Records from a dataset
════════════════

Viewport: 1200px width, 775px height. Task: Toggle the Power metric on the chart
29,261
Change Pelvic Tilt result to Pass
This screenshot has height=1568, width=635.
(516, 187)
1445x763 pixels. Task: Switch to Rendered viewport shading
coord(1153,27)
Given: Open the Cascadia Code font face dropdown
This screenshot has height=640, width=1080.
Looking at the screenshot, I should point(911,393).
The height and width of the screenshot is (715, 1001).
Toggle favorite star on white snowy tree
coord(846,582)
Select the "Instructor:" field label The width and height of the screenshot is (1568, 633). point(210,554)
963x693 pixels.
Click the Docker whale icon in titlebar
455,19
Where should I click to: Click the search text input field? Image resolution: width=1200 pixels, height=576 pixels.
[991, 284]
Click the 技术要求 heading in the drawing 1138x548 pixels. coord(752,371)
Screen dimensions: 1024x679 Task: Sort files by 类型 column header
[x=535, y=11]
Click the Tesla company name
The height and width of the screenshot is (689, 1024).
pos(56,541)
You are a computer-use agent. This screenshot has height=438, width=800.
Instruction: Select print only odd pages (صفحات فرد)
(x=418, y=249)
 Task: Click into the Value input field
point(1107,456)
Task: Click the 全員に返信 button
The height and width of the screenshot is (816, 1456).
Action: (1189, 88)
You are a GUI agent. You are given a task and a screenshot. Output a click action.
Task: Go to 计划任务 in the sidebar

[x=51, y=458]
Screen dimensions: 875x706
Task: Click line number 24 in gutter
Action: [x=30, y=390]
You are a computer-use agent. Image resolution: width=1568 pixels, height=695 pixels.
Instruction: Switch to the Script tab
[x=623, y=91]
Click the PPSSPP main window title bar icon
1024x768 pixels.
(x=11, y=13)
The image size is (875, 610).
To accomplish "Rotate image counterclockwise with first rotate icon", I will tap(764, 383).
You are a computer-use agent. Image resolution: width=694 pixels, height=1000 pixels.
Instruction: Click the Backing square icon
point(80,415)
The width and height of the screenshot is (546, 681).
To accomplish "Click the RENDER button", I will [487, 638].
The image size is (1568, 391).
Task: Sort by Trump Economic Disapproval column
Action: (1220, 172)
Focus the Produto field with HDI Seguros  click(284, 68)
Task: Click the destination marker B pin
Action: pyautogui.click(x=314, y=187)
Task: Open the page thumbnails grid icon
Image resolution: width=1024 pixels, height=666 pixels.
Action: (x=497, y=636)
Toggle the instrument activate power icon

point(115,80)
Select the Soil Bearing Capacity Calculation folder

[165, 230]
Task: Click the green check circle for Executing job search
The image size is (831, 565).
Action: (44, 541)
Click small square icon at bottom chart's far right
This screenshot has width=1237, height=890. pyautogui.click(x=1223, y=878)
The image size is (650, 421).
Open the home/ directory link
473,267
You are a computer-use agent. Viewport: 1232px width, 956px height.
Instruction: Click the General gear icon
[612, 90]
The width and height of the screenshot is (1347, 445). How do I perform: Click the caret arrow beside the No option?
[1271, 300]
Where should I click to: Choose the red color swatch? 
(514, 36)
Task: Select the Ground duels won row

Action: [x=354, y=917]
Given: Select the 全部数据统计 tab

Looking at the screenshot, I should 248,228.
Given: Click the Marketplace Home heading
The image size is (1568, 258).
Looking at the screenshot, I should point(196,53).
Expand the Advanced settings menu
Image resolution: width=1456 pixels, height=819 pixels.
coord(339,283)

════════════════

◆ **Task requirements**
Generate an exact reproduction of all entries.

◆ **Answer to the problem**
Viewport: 1200px width, 775px height. Task: Toggle the Power metric on the chart
29,261
Change Pelvic Tilt result to Pass
This screenshot has height=1568, width=635.
(516, 187)
1445x763 pixels. Task: Switch to Rendered viewport shading
coord(1153,27)
Given: Open the Cascadia Code font face dropdown
This screenshot has height=640, width=1080.
Looking at the screenshot, I should point(911,393).
The height and width of the screenshot is (715, 1001).
Toggle favorite star on white snowy tree
coord(846,582)
Select the "Instructor:" field label The width and height of the screenshot is (1568, 633). point(210,554)
963x693 pixels.
Click the Docker whale icon in titlebar
455,19
Where should I click to: Click the search text input field? Image resolution: width=1200 pixels, height=576 pixels.
[991, 284]
Click the 技术要求 heading in the drawing 1138x548 pixels. coord(752,371)
Screen dimensions: 1024x679 Task: Sort files by 类型 column header
[x=535, y=11]
Click the Tesla company name
The height and width of the screenshot is (689, 1024).
pos(56,541)
You are a computer-use agent. This screenshot has height=438, width=800.
Instruction: Select print only odd pages (صفحات فرد)
(x=418, y=249)
 Task: Click into the Value input field
point(1107,456)
Task: Click the 全員に返信 button
The height and width of the screenshot is (816, 1456).
Action: (1189, 88)
You are a GUI agent. You are given a task and a screenshot. Output a click action.
Task: Go to 计划任务 in the sidebar

[x=51, y=458]
Screen dimensions: 875x706
Task: Click line number 24 in gutter
Action: [x=30, y=390]
You are a computer-use agent. Image resolution: width=1568 pixels, height=695 pixels.
Instruction: Switch to the Script tab
[x=623, y=91]
Click the PPSSPP main window title bar icon
1024x768 pixels.
(x=11, y=13)
The image size is (875, 610).
To accomplish "Rotate image counterclockwise with first rotate icon", I will tap(764, 383).
You are a computer-use agent. Image resolution: width=694 pixels, height=1000 pixels.
Instruction: Click the Backing square icon
point(80,415)
The width and height of the screenshot is (546, 681).
To accomplish "Click the RENDER button", I will [487, 638].
The image size is (1568, 391).
Task: Sort by Trump Economic Disapproval column
Action: (1220, 172)
Focus the Produto field with HDI Seguros  click(284, 68)
Task: Click the destination marker B pin
Action: pyautogui.click(x=314, y=187)
Task: Open the page thumbnails grid icon
Image resolution: width=1024 pixels, height=666 pixels.
Action: (x=497, y=636)
Toggle the instrument activate power icon

point(115,80)
Select the Soil Bearing Capacity Calculation folder

[165, 230]
Task: Click the green check circle for Executing job search
The image size is (831, 565).
Action: (44, 541)
Click small square icon at bottom chart's far right
This screenshot has width=1237, height=890. pyautogui.click(x=1223, y=878)
The image size is (650, 421).
Open the home/ directory link
473,267
You are a computer-use agent. Viewport: 1232px width, 956px height.
Instruction: Click the General gear icon
[612, 90]
The width and height of the screenshot is (1347, 445). How do I perform: Click the caret arrow beside the No option?
[1271, 300]
Where should I click to: Choose the red color swatch? 
(514, 36)
Task: Select the Ground duels won row

Action: [x=354, y=917]
Given: Select the 全部数据统计 tab

Looking at the screenshot, I should 248,228.
Given: Click the Marketplace Home heading
The image size is (1568, 258).
Looking at the screenshot, I should point(196,53).
Expand the Advanced settings menu
Image resolution: width=1456 pixels, height=819 pixels.
coord(339,283)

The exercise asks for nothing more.